What needs to be done: Every entry must reappear in your answer exactly as written, though its pictures must not.

** Opening Records for this exercise block **

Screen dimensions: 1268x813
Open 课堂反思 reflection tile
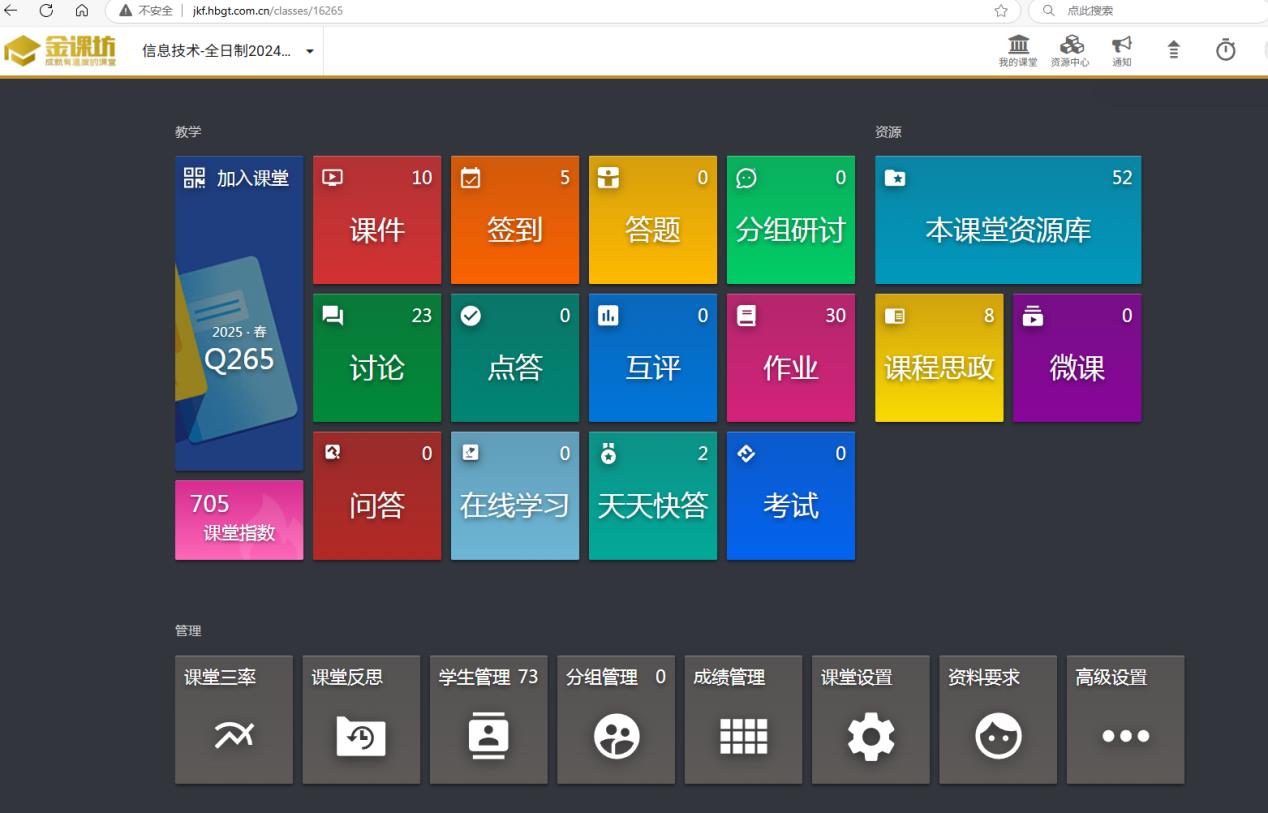pyautogui.click(x=361, y=720)
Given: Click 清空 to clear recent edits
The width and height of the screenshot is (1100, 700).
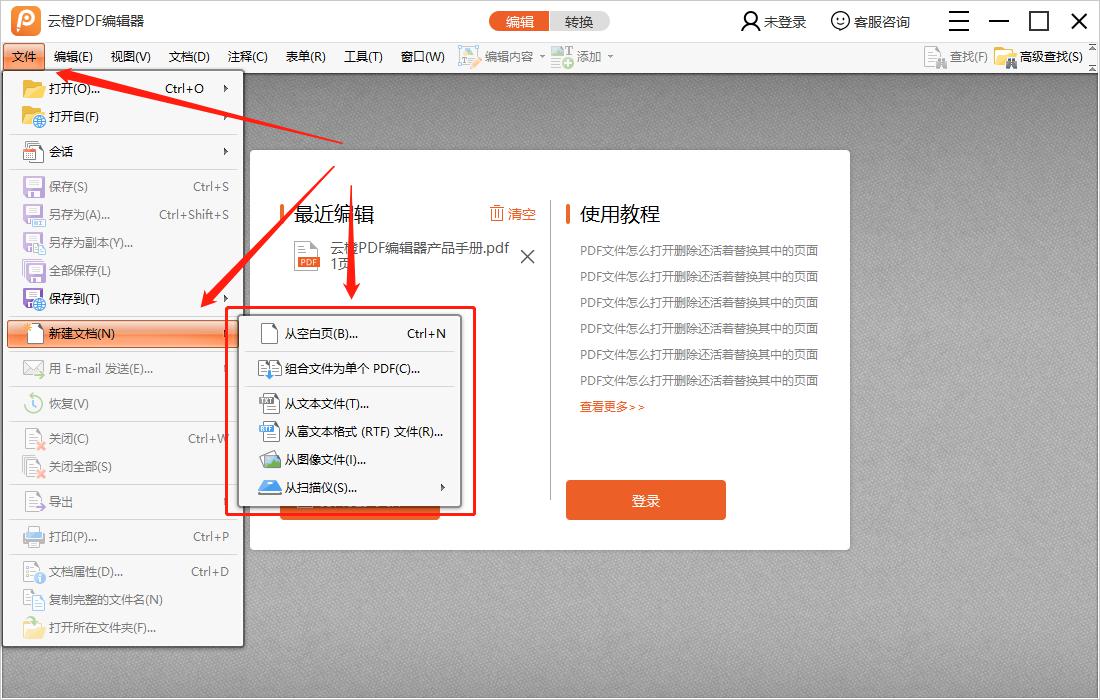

** Closing Records for this exercise block **

Response below:
Screen dimensions: 1268x813
Open 课堂反思 reflection tile
pyautogui.click(x=361, y=720)
Given: Click 清空 to clear recent edits
The width and height of the screenshot is (1100, 700).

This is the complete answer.